Quote from: sinsi on March 13, 2010, 07:58:14 AM
How inefficient.
...
I thought a while loop tested before, so you test the initial value before any processing e.g.
mov ebx,whatever
@@:
test ebx,ebx
js @f
dec ebx
jmp @b
@@:
Good idea, but this version is a bit faster:
mov ebx, 1000
test ebx, ebx
js DontEnter
@@:
dec ebx ; **** insert optimised manual while loop here ****
jns @B
DontEnter:
Celeron M:
1025 cycles for .While ... .Endw
1025 cycles for manual while ... coding
Quote from: hutch-- on March 13, 2010, 08:01:09 AM
Just for the people who use the Campus, can we keep discussion on details for the Workshop or similar as we don't want to baffle a learner with technology.
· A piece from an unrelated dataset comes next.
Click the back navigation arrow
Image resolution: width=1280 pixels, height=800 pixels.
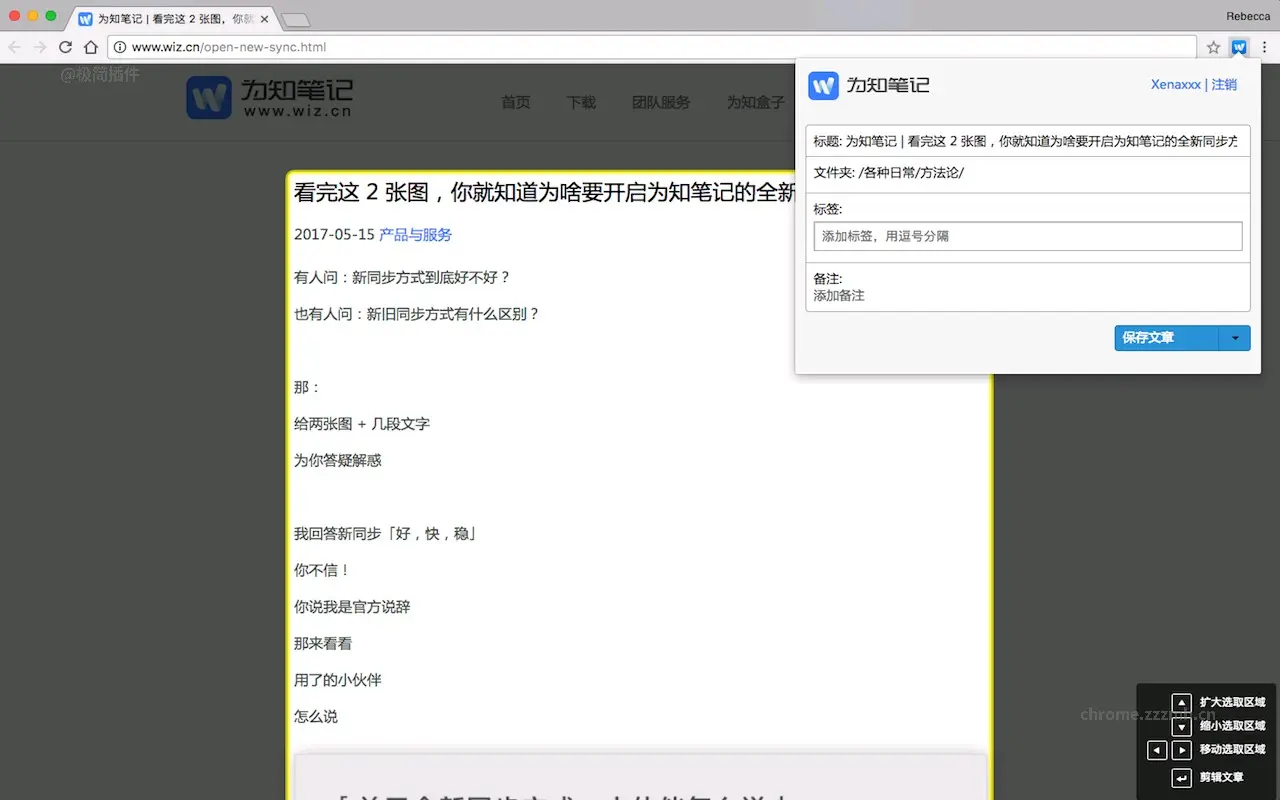[x=16, y=47]
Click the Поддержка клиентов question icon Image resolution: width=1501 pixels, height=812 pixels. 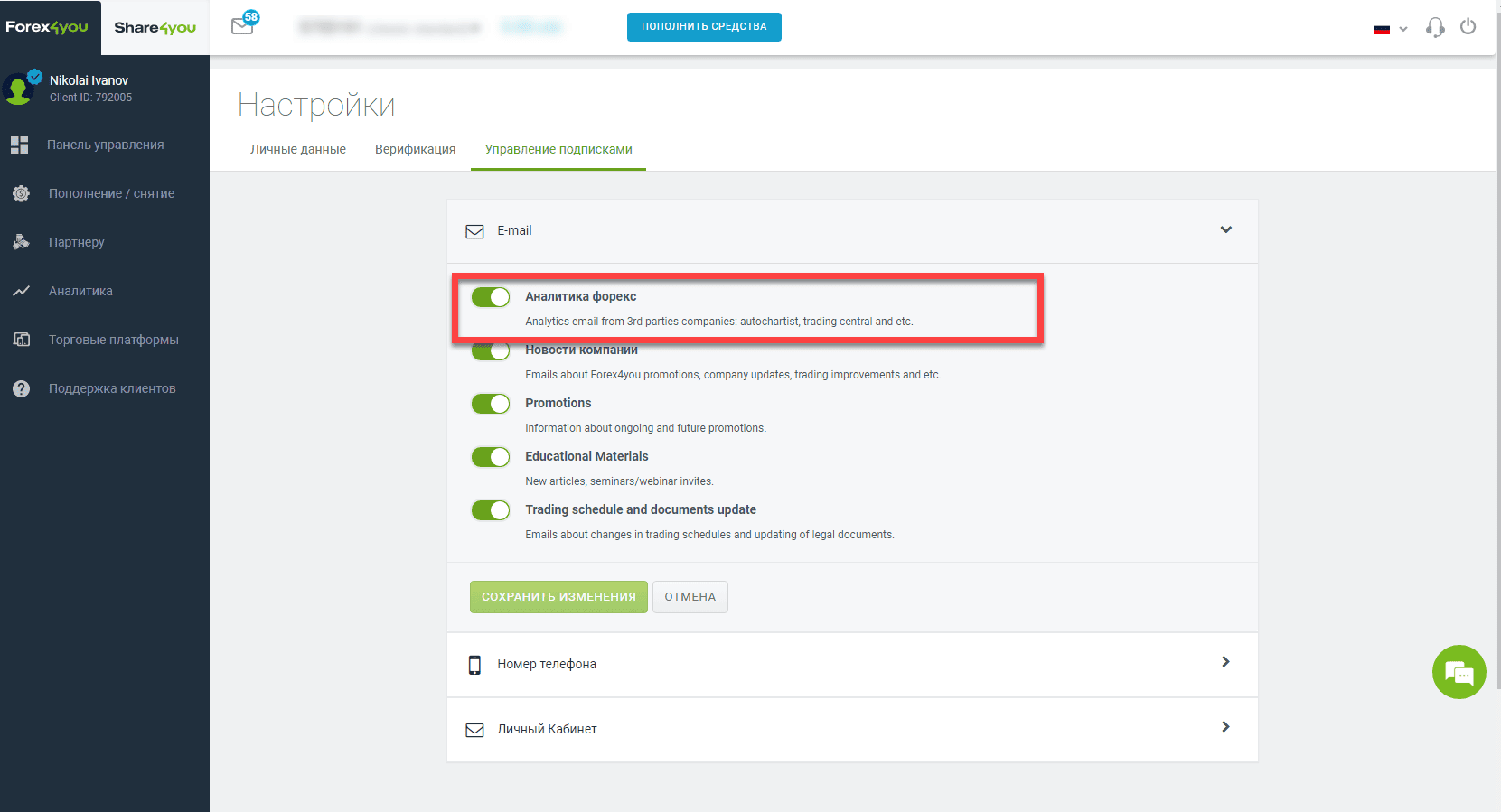coord(21,388)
I fully agree. Learners should not be confused by vague promises that there are ways to make a .While loop faster by some magic "hand coding".
Why does every freaking thread turn into a cycle-saving witch hunt ?
Did anyone say it's speed-critical ? No. Next time, assume it isn't.
Look inside this page for the first occurence of the word "speed".
Yes, so donkey made a little reference/comment and you turned this into a benchmark ! :bg
The difference is basically this, structured loops do the job in many places but there are many other designs where they don't work well. A structured loop has single entry and exit layouts and this is very clunky when you need multiple entry and exit loop designs that are often interdependent and then have similar subloops in them.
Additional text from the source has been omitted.